→ TAREFAS
- A) Reproduza literalmente o trecho do texto sobre os passeios em Nova York, começando em "Lembro também que" e terminando em "vibe muito legal.".
- B) Segundo o texto sobre os passeios em Nova York, de qual brasileiro é a estátua que fica em uma das extremidades do Bryant Park?

→ TEXTO FORNECIDO
A primeira parada foi andar até o Bryant Park. Durante um bom tempo que morei em NY eu trabalhei em um escritório de um advogado chamado Moses Apsan, ele tinha um website que reunia a comunidade brasileira nos EUA. O escritório ficava pertinho do Bryant Park, na verdade dava para ver o Bryant Park pela janela da sala onde eu trabalhava. Todos os dias eu passava por lá, gostava da arquitetura da Biblioteca Municipal que faz fundo ao Parque e que sempre me lembrava de um filme que eu adorava quando era criança, Os Caça-Fantasmas. A entrada do filme, entre inúmeras cenas, foram gravadas ali e isto para mim na época era como reviver alguns momentos do meu filme preferido.

Lembro também que no verão a Prefeitura colocava uma tela gigante na frente do gramado e assim que anoitecia eles passavam um filme ao ar-livre. Era uma vibe muito legal.

Uma vez, um colega de trabalho meu chamado João Viana, me mostrou a estátua que está em uma das extremidades do pequeno parque, era de um Brasileiro, José Bonifácio da Fonseca. Fiquei impressionado com isso, era uma homenagem a um brasileiro ilustre, e era bem antiga a estátua. Sendo eu um imigrante em terra estrangeira ver aquela estátua ali todos os dias me dava força para continuar persistindo e batalhando mesmo longe da minha família e amigos da época.

Resolvi subir a 5a. Avenida até chegar ao The Pond. Esse lugar ainda é muito lindo, fica perto do antigo hotel The Plaza e da histórica loja de brinquedos FAO Shuartz que aparece em tantos filmes, inclusive no filme do Tom Hanks - Quero ser Grande (Big) onde eles fazem aquela famosa cena onde tocam o piano com os pés.

Este é um dos meus filmes prediletos, daqueles que posso assistir umas 100 vezes sem enjoar!

Dali resolvi voltar pela 5a. Avenida até chegar na Catedral de Saint Patrick. No meio do caminho acabei passando por várias outras igrejas, para quem não sabe NY é cheia de lindas igrejas, como a de Saint Thomas por exemplo que eu particularmente gosto muito.

Por cada igreja que passava eu entrava e rezava, pedia por proteção para meu Caminho e proteção para minha família que deixei no Brasil.


Saint Thomas ChurchUntitled

Igreja de Saint Thomas.

Na igreja de Saint Thomas foi legal, eu já gostava dessa igreja na época que morava em New York, se deixar ela passa desapercebida por quem está por lá. Desta vez o mosaico no chão da igreja logo na entrada foi mais visível para mim e fez muito sentido. Nele se encontram escritas as seguintes palavras:

PEACE ON EARTH TO MEN OF GOOD WILL
PAZ NA TERRA PARA O HOMEM DE BOA VONTADE

Peace on Eath To Me Of Good Will

Isso era revigorante, afinal estava eu prestes a começar a uma peregrinação, minha missão era de paz, mas de paz comigo mesmo e mesmo não sendo algo puramente de essência religiosa eu me considero um homem de boa vontade. Mexeu comigo.

Acho que a mensagem vêm também para aqueles que de alguma forma procuram um mundo melhor, afinal ela só existe de verdade para aqueles que são bons de alma e coração.

→ MATERIAL FORNECIDO

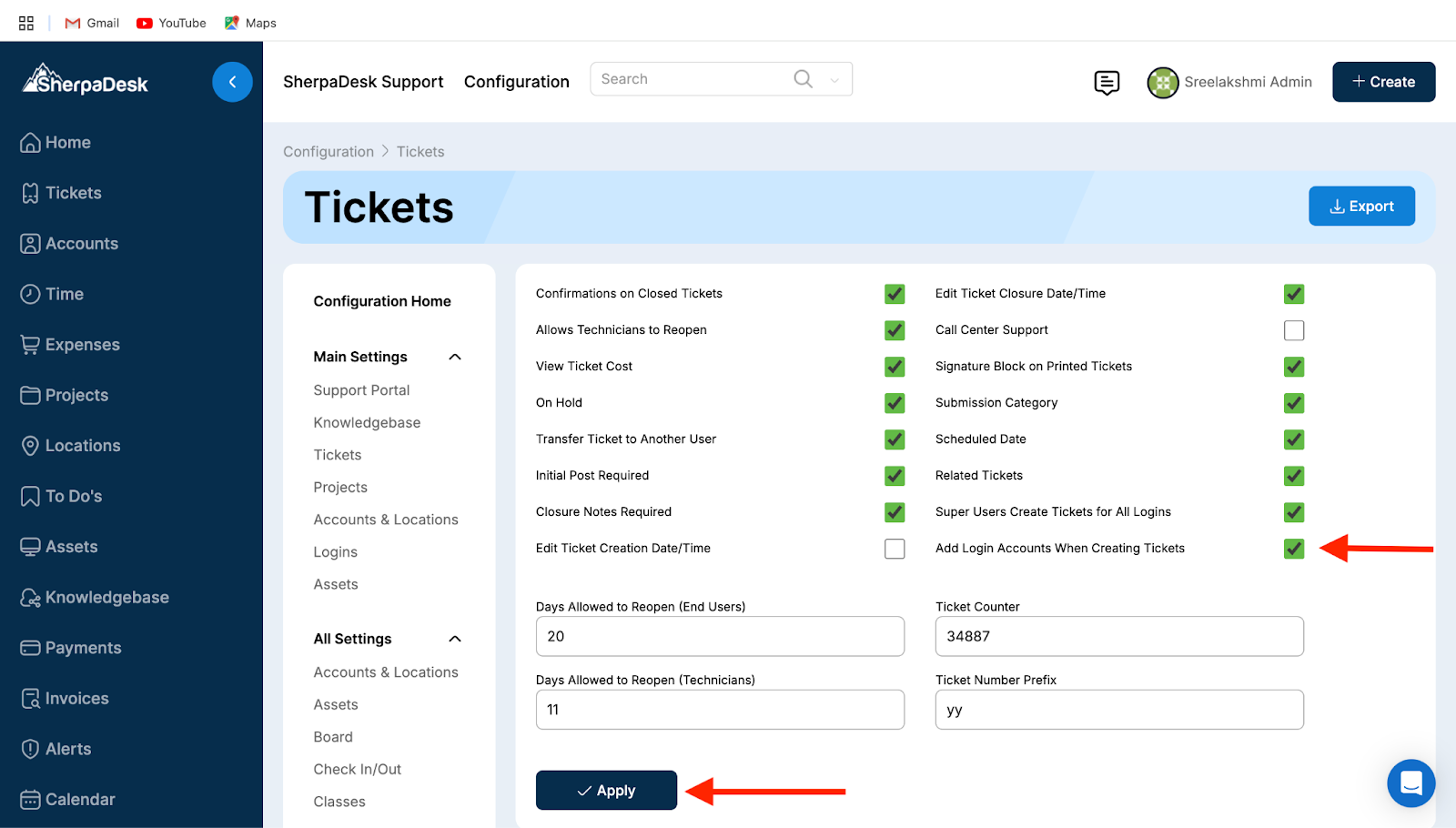
Task: Open the search box dropdown arrow
Action: (x=834, y=80)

→ LISTA DE RESPOSTAS
- A)
Lembro também que no verão a Prefeitura colocava uma tela gigante na frente do gramado e assim que anoitecia eles passavam um filme ao ar-livre. Era uma vibe muito legal.

- B) José Bonifácio da Fonseca.